## [To do]
Could you write out exactly the lines from the one that contains "Viewport: 890px width, 513px height." through the last line of the listing below, both included and nothing more?

## [Record excerpts]
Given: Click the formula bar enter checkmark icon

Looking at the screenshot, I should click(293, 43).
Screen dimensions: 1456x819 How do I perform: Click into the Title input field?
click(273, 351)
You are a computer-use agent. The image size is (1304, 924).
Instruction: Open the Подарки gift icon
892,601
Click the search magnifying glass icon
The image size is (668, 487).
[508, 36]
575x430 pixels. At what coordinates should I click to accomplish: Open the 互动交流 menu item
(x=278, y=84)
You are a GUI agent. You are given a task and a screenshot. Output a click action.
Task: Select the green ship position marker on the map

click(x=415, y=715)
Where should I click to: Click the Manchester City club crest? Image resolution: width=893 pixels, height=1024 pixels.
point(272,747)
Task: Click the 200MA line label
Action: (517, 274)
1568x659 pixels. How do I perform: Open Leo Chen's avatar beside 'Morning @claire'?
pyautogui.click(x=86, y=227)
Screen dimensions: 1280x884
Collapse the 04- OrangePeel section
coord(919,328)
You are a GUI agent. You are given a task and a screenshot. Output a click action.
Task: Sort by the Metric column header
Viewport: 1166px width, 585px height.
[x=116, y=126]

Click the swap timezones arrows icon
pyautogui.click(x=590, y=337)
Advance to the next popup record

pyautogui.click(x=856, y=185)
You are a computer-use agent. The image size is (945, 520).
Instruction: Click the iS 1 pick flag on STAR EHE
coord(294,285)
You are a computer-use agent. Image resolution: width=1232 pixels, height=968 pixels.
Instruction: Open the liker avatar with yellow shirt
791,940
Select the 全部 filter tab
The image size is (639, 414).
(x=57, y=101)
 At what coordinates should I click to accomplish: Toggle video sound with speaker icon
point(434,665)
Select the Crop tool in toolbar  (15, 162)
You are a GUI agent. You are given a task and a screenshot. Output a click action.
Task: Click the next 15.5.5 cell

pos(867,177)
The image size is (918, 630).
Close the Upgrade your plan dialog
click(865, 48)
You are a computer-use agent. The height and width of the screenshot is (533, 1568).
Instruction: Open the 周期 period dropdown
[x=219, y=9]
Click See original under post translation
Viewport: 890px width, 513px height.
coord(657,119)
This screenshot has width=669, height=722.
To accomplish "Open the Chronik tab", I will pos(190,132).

## [Output]
Viewport: 890px width, 513px height.
coord(657,119)
This screenshot has width=669, height=722.
To accomplish "Open the Chronik tab", I will pos(190,132).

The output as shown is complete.